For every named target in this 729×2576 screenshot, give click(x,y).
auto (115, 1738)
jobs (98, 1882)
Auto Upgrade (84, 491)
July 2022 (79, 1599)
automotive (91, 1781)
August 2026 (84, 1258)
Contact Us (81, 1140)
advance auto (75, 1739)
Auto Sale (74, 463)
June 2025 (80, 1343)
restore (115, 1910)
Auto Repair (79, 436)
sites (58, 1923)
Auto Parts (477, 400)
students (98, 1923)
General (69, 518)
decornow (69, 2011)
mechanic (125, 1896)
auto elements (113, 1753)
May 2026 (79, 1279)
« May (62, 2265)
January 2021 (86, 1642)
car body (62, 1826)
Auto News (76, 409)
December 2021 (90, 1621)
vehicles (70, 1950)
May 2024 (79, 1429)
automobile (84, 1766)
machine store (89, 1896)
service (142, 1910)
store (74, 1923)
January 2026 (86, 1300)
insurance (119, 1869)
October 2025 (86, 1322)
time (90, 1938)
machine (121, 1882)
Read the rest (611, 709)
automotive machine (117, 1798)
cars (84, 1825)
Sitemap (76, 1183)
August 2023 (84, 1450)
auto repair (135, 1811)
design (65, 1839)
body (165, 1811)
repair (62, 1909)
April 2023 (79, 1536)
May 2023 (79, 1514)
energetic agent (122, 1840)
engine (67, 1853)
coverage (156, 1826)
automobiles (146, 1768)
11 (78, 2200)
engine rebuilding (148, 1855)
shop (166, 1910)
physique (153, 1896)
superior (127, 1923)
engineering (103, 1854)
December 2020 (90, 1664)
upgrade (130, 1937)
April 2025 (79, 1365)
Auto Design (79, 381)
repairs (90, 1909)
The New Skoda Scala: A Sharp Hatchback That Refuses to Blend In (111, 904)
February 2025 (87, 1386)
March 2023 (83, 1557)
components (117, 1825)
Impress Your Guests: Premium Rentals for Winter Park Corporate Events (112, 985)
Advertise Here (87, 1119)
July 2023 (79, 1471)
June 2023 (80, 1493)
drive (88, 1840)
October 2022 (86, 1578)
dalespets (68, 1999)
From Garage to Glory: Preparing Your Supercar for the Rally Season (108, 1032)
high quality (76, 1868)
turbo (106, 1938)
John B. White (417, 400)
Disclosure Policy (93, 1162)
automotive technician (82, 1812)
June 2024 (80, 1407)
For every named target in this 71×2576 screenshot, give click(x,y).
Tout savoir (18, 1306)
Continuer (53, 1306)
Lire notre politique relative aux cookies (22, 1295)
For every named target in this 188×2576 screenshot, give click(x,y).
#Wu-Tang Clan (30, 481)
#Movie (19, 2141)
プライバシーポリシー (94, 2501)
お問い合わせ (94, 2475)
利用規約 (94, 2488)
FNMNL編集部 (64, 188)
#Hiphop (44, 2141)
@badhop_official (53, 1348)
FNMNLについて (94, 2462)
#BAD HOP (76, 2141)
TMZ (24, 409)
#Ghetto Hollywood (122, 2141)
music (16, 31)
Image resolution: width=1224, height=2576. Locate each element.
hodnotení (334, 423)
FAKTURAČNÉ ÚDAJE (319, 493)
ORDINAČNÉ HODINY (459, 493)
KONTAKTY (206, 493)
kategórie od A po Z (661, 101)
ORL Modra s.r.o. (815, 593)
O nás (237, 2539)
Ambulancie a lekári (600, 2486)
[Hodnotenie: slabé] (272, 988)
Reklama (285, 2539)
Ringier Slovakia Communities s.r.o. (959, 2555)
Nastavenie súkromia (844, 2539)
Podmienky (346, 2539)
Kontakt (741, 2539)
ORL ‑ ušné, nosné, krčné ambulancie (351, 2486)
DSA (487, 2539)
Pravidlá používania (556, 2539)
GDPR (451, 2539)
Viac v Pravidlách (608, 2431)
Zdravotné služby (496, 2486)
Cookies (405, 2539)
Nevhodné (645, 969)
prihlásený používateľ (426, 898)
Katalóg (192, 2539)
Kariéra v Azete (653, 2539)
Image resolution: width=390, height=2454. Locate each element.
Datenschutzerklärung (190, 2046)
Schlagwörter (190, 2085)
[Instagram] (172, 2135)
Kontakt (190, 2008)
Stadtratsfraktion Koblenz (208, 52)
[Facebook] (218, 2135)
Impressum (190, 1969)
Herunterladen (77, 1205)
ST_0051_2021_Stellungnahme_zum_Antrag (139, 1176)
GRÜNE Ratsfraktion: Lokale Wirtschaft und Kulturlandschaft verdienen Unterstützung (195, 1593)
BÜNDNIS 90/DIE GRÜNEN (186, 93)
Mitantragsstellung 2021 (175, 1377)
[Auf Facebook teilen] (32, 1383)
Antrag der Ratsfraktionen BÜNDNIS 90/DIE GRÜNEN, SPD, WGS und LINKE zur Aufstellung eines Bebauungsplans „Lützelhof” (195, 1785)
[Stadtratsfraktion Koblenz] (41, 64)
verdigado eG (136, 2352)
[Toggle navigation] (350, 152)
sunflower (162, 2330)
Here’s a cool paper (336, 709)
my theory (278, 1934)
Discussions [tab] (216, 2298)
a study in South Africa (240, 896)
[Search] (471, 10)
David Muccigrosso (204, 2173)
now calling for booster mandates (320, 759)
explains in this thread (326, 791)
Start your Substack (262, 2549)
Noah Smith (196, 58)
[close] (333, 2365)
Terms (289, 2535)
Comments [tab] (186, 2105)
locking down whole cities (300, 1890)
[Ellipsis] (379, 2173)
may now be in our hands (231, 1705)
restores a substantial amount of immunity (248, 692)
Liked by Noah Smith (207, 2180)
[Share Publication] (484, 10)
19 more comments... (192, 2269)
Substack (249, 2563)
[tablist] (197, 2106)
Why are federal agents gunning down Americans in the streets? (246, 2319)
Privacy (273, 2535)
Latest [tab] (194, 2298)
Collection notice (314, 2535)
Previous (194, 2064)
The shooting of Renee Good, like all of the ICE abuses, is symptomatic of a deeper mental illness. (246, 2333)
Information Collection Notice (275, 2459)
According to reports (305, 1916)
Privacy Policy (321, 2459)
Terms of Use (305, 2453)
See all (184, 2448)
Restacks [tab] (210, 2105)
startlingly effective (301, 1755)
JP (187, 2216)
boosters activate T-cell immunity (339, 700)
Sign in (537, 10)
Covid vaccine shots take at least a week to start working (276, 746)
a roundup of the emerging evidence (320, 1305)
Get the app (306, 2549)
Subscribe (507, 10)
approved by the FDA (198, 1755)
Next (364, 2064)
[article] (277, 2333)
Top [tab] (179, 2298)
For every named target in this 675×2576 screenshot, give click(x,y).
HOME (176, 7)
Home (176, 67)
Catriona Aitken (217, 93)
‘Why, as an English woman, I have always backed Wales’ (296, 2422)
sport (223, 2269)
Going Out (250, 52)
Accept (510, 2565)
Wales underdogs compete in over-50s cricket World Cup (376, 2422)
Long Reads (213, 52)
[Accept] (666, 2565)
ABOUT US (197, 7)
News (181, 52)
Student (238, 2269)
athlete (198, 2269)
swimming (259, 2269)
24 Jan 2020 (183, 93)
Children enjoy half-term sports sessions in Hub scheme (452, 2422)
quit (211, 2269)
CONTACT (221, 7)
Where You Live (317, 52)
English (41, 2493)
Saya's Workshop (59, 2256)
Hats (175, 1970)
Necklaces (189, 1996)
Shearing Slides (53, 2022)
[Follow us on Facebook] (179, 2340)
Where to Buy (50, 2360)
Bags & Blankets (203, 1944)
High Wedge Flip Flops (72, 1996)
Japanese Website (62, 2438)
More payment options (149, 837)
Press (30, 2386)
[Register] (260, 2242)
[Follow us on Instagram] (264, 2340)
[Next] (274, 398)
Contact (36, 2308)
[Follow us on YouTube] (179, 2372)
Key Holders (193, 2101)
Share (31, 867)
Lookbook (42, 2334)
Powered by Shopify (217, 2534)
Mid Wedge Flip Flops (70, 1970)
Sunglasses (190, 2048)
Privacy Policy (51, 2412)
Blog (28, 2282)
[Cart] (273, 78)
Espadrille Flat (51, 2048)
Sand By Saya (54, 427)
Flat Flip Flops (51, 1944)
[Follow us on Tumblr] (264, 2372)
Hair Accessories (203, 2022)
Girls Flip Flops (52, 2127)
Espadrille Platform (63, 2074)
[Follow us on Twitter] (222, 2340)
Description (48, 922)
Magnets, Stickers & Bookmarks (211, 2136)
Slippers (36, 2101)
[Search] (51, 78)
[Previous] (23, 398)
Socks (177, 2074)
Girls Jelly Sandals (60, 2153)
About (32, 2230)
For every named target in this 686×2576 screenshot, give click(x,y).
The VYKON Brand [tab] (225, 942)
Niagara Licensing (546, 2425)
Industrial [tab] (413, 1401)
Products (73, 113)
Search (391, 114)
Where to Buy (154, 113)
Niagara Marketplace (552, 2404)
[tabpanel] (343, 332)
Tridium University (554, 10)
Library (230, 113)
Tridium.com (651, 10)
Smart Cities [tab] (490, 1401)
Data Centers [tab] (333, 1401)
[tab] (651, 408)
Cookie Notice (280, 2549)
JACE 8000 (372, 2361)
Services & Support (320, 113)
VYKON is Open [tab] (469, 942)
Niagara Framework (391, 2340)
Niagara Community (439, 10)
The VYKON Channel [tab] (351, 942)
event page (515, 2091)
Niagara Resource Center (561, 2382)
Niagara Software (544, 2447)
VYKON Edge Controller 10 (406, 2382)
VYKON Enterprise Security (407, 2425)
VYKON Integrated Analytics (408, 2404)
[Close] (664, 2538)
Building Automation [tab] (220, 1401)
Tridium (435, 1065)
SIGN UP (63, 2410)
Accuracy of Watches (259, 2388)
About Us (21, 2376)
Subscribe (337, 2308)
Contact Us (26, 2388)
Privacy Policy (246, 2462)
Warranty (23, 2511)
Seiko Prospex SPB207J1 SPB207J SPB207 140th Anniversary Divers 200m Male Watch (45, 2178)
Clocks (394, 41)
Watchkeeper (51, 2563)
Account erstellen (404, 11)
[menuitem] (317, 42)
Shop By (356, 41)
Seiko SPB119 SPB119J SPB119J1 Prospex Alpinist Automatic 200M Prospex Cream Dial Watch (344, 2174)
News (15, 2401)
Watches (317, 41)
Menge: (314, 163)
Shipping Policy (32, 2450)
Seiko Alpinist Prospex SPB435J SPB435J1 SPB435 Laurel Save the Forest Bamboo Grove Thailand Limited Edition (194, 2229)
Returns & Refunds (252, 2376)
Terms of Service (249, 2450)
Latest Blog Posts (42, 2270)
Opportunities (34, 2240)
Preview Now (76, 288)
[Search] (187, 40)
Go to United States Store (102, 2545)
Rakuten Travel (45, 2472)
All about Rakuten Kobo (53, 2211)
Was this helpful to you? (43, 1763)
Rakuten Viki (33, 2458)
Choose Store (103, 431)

- _PROBLEM_
In the entries above, one line contains "Accept (510, 2565)" and another contains "Shearing Slides (53, 2022)". Reproduce exactly those two lines and the lines between them, nothing else.

- _ANSWER SECTION_
Accept (510, 2565)
Wales underdogs compete in over-50s cricket World Cup (376, 2422)
Long Reads (213, 52)
[Accept] (666, 2565)
ABOUT US (197, 7)
News (181, 52)
Student (238, 2269)
athlete (198, 2269)
swimming (259, 2269)
24 Jan 2020 (183, 93)
Children enjoy half-term sports sessions in Hub scheme (452, 2422)
quit (211, 2269)
CONTACT (221, 7)
Where You Live (317, 52)
English (41, 2493)
Saya's Workshop (59, 2256)
Hats (175, 1970)
Necklaces (189, 1996)
Shearing Slides (53, 2022)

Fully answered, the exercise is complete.